Content starts

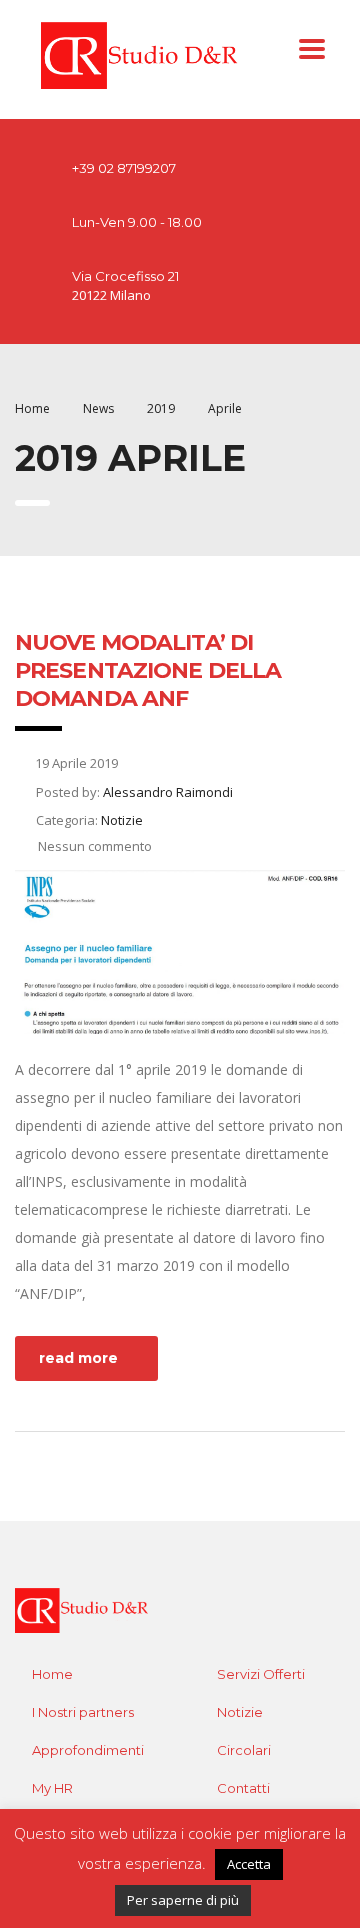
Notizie (240, 1712)
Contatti (243, 1788)
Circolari (244, 1750)
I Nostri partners (83, 1712)
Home (32, 408)
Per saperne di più (183, 1900)
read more (78, 1358)
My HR (52, 1788)
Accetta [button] (249, 1864)
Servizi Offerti (261, 1674)
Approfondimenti (88, 1750)
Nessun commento (93, 846)
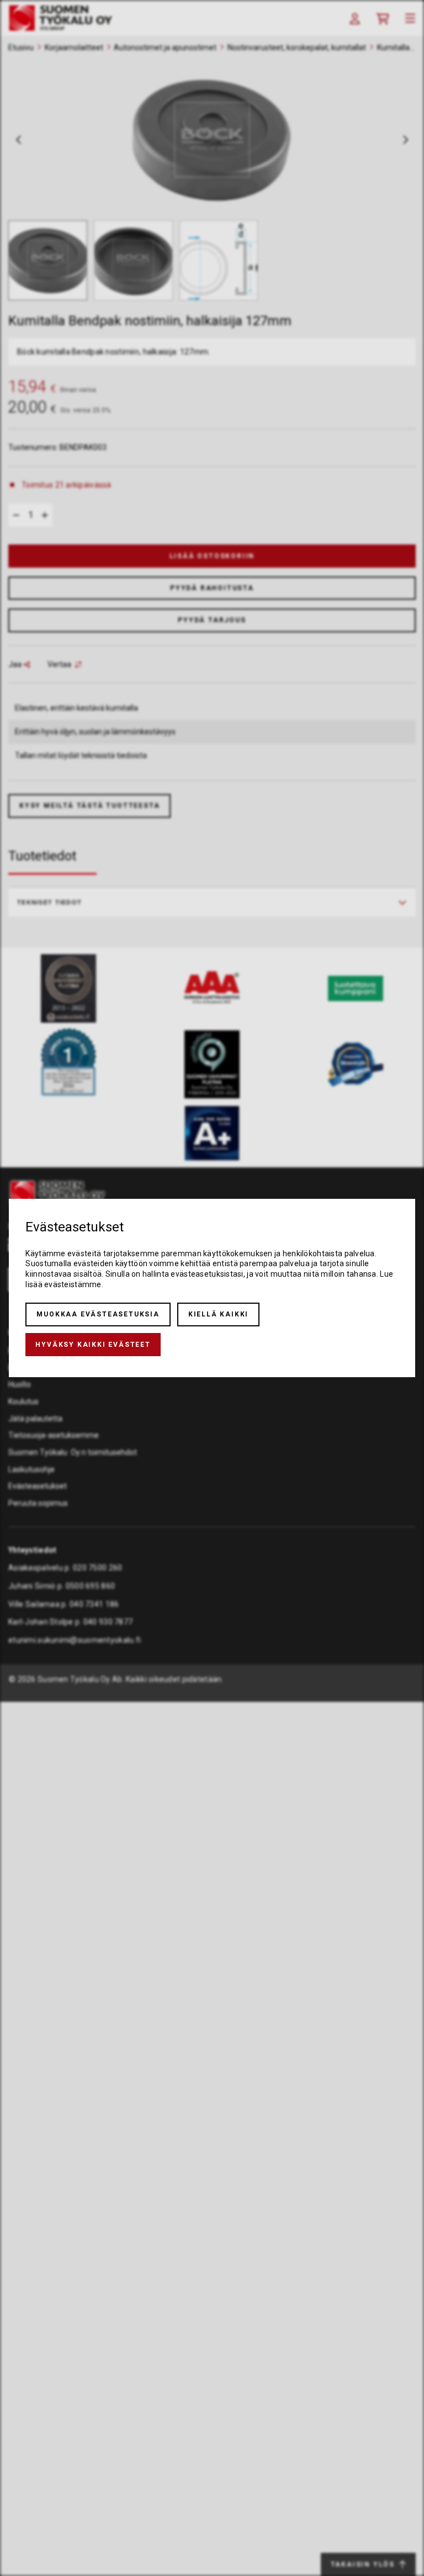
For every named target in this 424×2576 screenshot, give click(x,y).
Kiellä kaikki (218, 1314)
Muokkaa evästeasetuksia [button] (97, 1314)
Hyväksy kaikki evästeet (92, 1344)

Content ends

* _TO DO_:
Your answer must be the lines from the one containing "Contatti (243, 1788)" through the last line of the listing above, restated word for word, with no pictures.

* _REPLY_:
Contatti (243, 1788)
Circolari (244, 1750)
I Nostri partners (83, 1712)
Home (32, 408)
Per saperne di più (183, 1900)
read more (78, 1358)
My HR (52, 1788)
Accetta [button] (249, 1864)
Servizi Offerti (261, 1674)
Approfondimenti (88, 1750)
Nessun commento (93, 846)
For every named target in this 424×2576 screenshot, give click(x,y).
Kiellä kaikki (218, 1314)
Muokkaa evästeasetuksia [button] (97, 1314)
Hyväksy kaikki evästeet (92, 1344)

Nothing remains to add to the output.